### ASSIGNMENT
Only one stretch of the data should be retyped: the lines from the line containing "Diet (677, 95)" through the line containing "Deny all (598, 1408)". Keep pictures out of it.

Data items
·····

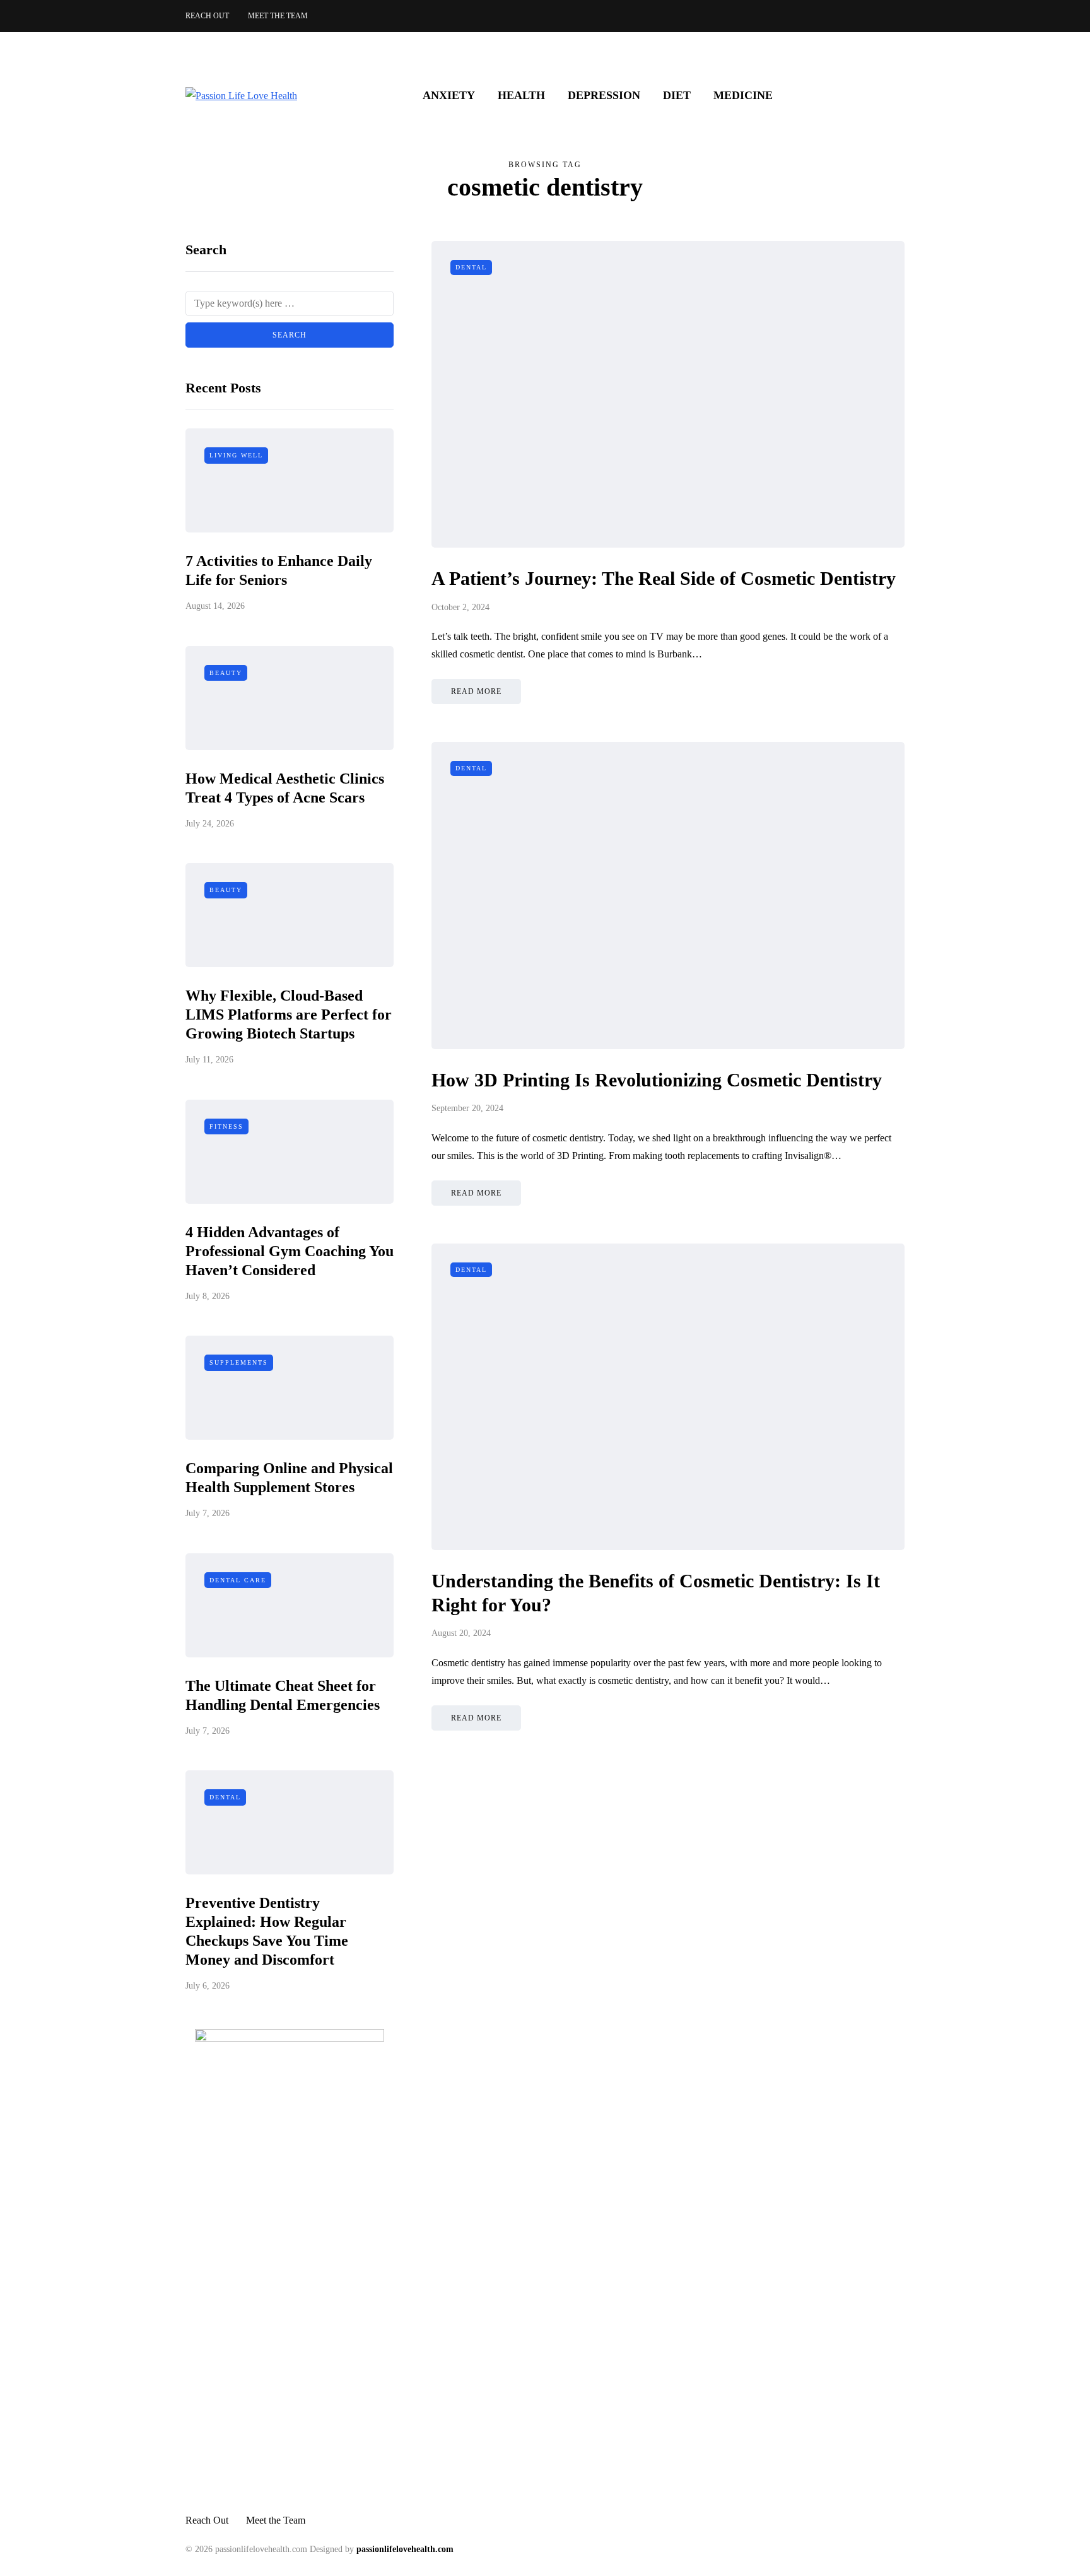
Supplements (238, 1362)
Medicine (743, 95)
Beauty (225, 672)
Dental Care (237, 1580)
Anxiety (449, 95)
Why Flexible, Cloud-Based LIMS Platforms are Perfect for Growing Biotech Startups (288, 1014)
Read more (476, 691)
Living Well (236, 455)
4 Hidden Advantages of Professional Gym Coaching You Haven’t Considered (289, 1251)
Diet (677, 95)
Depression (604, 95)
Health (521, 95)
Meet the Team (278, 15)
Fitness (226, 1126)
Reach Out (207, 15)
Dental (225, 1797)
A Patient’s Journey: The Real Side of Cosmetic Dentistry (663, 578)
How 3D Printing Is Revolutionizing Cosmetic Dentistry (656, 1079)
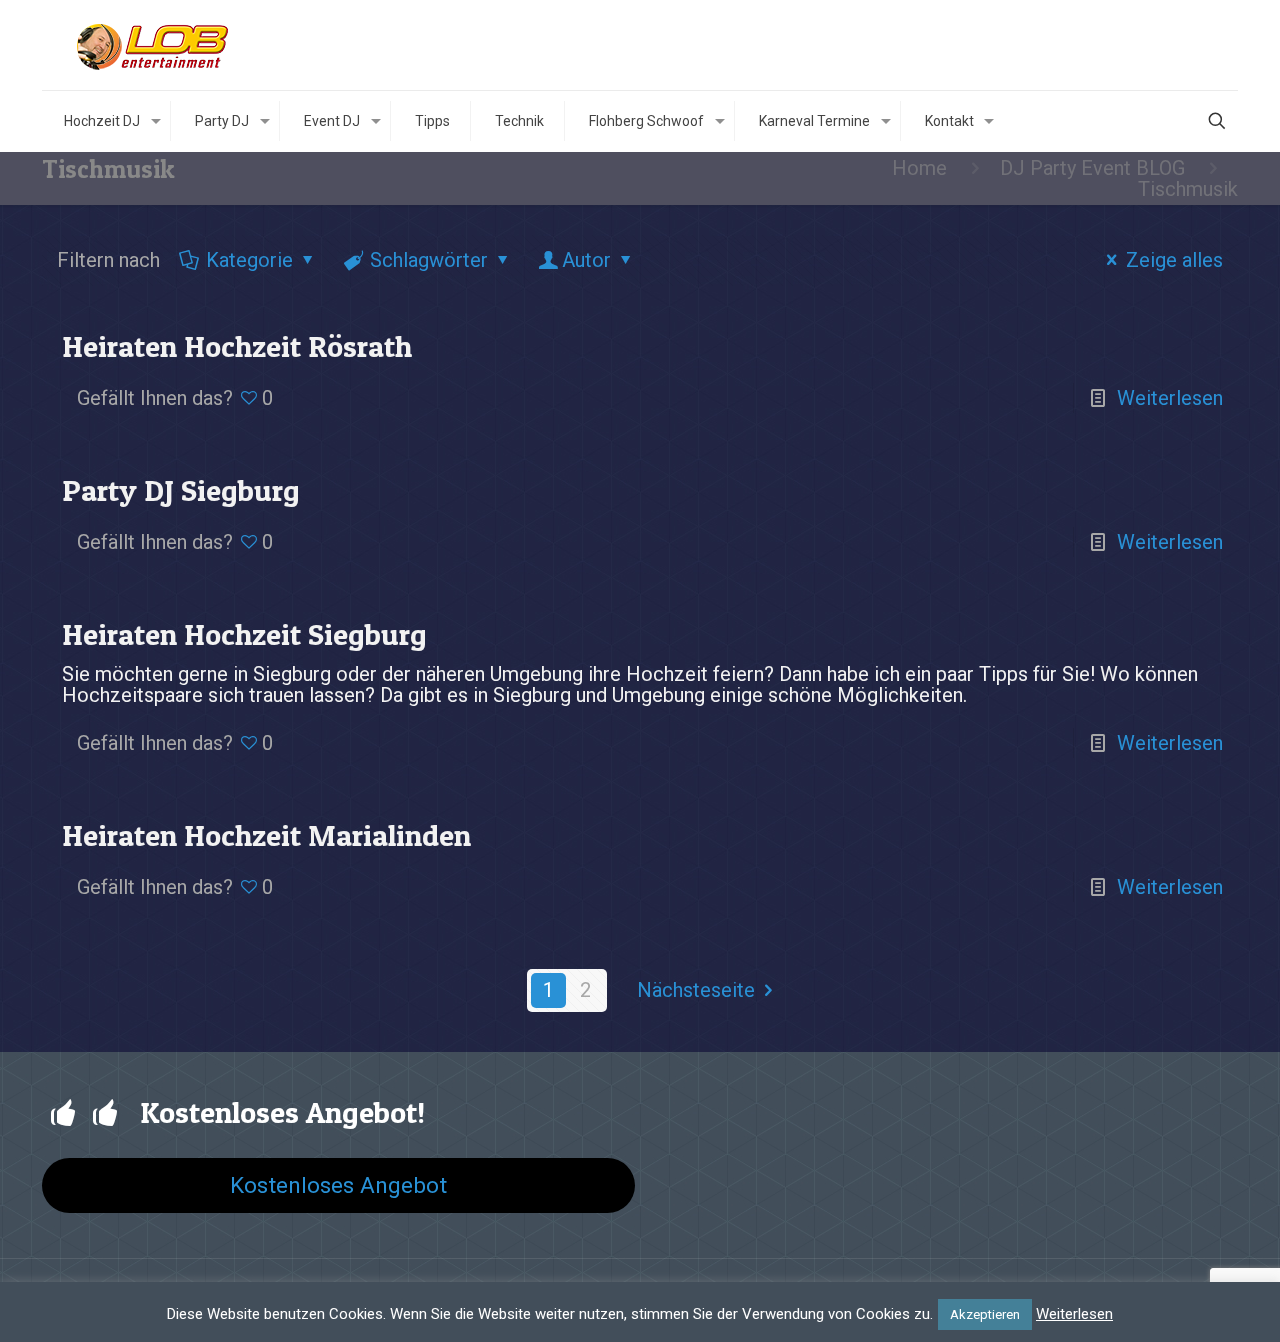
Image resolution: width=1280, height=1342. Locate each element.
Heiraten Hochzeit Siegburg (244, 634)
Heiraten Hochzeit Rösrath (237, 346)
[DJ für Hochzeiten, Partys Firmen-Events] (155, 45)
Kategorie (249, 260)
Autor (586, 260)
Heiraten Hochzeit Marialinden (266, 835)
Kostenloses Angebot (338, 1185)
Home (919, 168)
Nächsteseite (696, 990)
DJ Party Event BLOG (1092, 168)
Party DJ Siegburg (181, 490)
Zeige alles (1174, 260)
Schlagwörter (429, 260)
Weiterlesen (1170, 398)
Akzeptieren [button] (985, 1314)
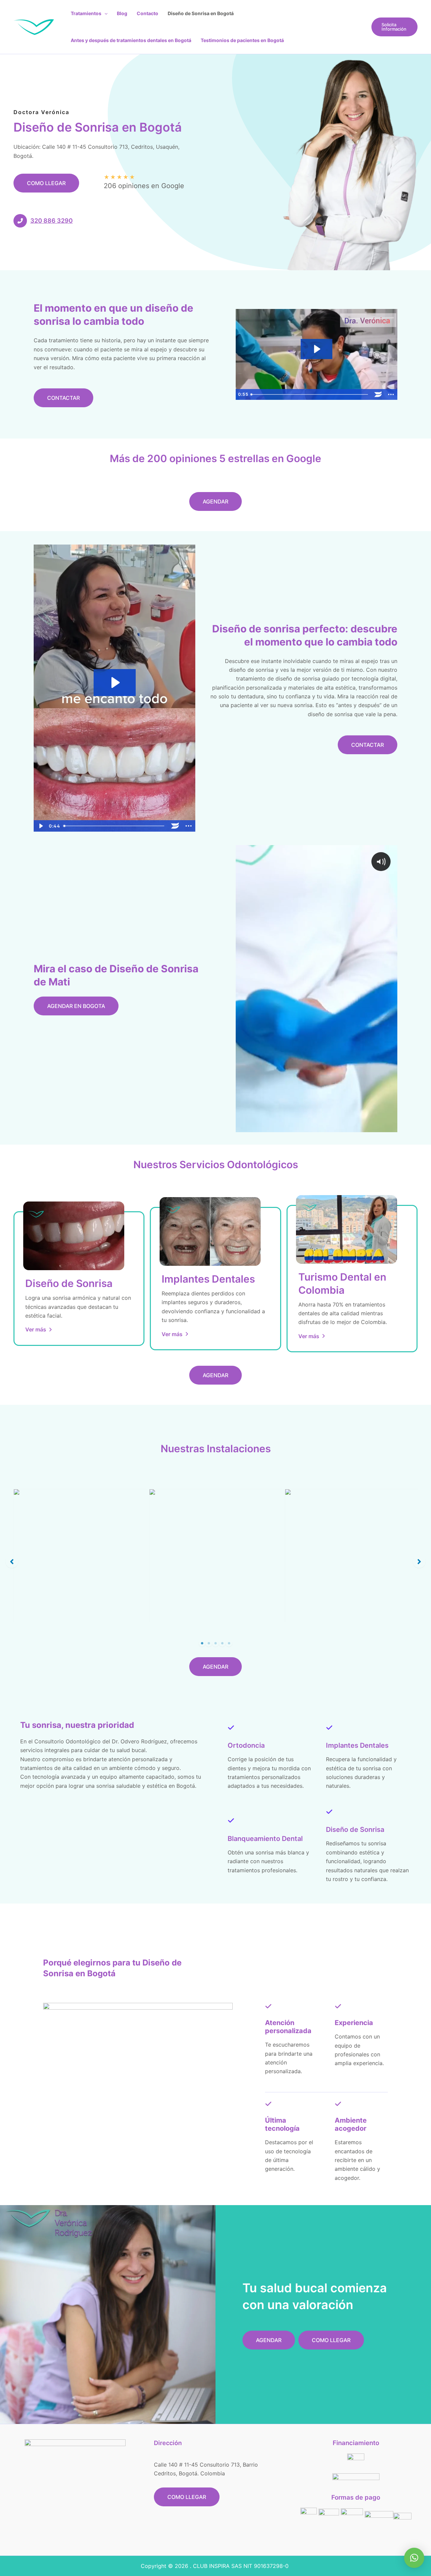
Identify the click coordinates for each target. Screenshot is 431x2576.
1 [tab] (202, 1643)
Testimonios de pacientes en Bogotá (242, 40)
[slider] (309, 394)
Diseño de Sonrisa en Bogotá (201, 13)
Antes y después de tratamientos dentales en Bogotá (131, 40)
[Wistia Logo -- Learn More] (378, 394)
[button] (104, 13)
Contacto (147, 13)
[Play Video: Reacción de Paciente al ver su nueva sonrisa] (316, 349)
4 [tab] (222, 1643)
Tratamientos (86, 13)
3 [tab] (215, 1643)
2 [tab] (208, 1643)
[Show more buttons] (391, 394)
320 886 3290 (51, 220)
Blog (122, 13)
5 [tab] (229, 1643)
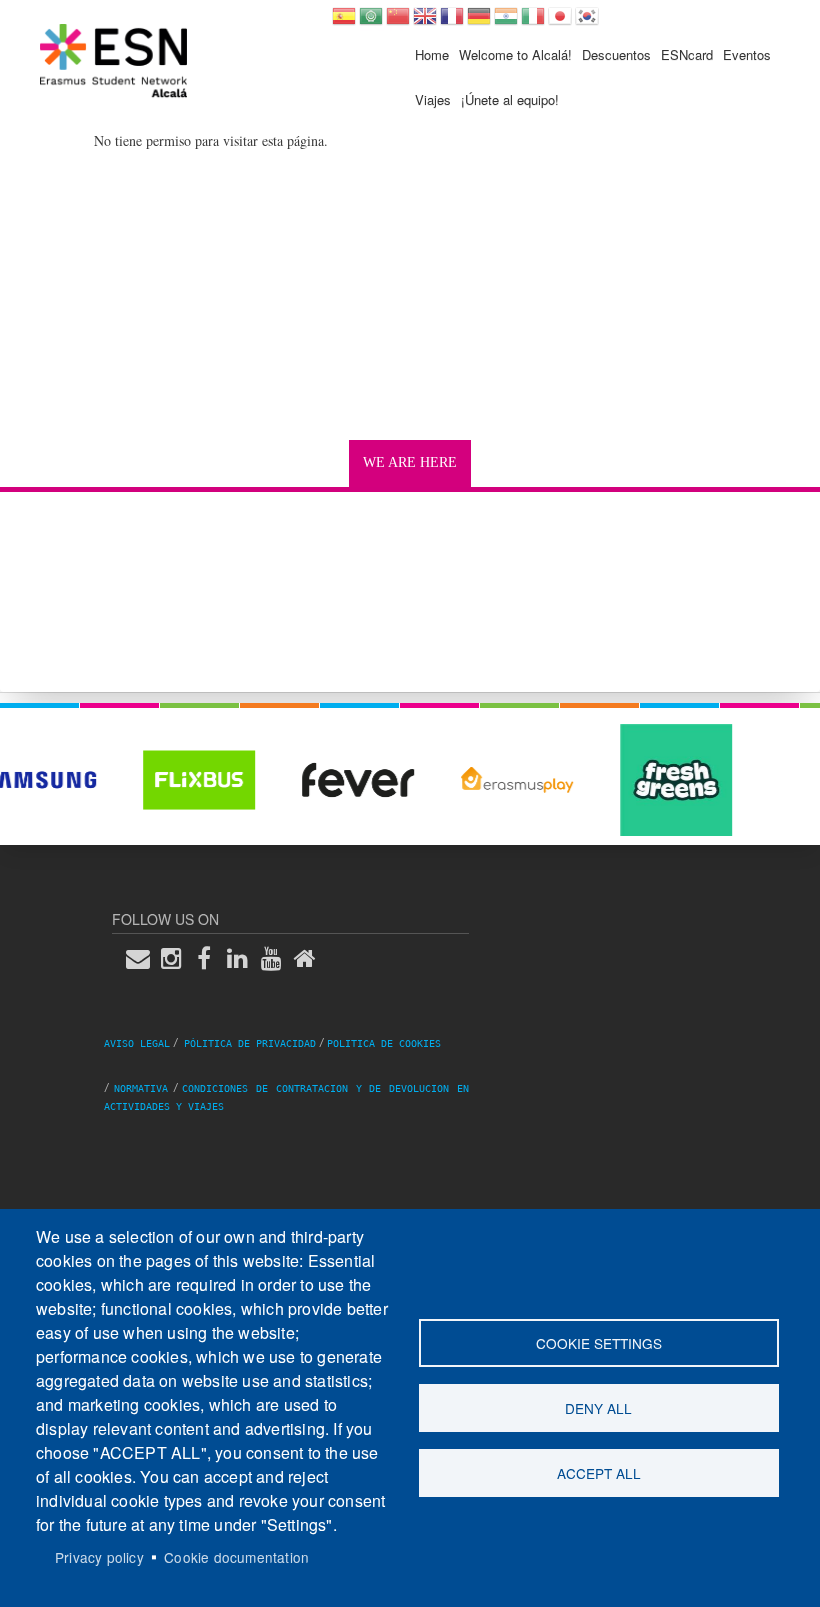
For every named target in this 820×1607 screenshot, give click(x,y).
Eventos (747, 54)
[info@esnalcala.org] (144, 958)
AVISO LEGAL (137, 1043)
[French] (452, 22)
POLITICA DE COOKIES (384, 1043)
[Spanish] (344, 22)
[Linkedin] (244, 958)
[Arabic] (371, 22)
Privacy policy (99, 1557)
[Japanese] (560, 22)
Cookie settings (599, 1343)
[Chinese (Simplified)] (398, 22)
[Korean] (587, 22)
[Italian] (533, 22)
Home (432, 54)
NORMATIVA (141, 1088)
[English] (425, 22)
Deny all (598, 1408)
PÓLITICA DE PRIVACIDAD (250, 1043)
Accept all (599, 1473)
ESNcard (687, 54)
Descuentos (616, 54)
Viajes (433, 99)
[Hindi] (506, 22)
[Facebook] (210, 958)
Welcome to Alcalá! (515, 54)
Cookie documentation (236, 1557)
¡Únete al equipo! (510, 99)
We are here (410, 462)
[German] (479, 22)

·····

### OUTPUT BELOW
Diet (677, 95)
Depression (604, 95)
Health (521, 95)
Meet the Team (278, 15)
Fitness (226, 1126)
Reach Out (207, 15)
Dental (225, 1797)
A Patient’s Journey: The Real Side of Cosmetic Dentistry (663, 578)
How 3D Printing Is Revolutionizing Cosmetic Dentistry (656, 1079)
Image resolution: width=1280, height=1342. Locate each element.
Heiraten Hochzeit Siegburg (244, 634)
Heiraten Hochzeit Rösrath (237, 346)
[DJ für Hochzeiten, Partys Firmen-Events] (155, 45)
Kategorie (249, 260)
Autor (586, 260)
Heiraten Hochzeit Marialinden (266, 835)
Kostenloses Angebot (338, 1185)
Home (919, 168)
Nächsteseite (696, 990)
DJ Party Event BLOG (1092, 168)
Party DJ Siegburg (181, 490)
Zeige alles (1174, 260)
Schlagwörter (429, 260)
Weiterlesen (1170, 398)
Akzeptieren [button] (985, 1314)
Identify the click coordinates for each target. Screenshot is 431x2576.
1 [tab] (202, 1643)
Testimonios de pacientes en Bogotá (242, 40)
[slider] (309, 394)
Diseño de Sonrisa en Bogotá (201, 13)
Antes y después de tratamientos dentales en Bogotá (131, 40)
[Wistia Logo -- Learn More] (378, 394)
[button] (104, 13)
Contacto (147, 13)
[Play Video: Reacción de Paciente al ver su nueva sonrisa] (316, 349)
4 [tab] (222, 1643)
Tratamientos (86, 13)
3 [tab] (215, 1643)
2 [tab] (208, 1643)
[Show more buttons] (391, 394)
320 886 3290 (51, 220)
Blog (122, 13)
5 [tab] (229, 1643)
For every named target in this 820×1607 screenshot, give click(x,y).
Eventos (747, 54)
[info@esnalcala.org] (144, 958)
AVISO LEGAL (137, 1043)
[French] (452, 22)
POLITICA DE COOKIES (384, 1043)
[Spanish] (344, 22)
[Linkedin] (244, 958)
[Arabic] (371, 22)
Privacy policy (99, 1557)
[Japanese] (560, 22)
Cookie settings (599, 1343)
[Chinese (Simplified)] (398, 22)
[Korean] (587, 22)
[Italian] (533, 22)
Home (432, 54)
NORMATIVA (141, 1088)
[English] (425, 22)
Deny all (598, 1408)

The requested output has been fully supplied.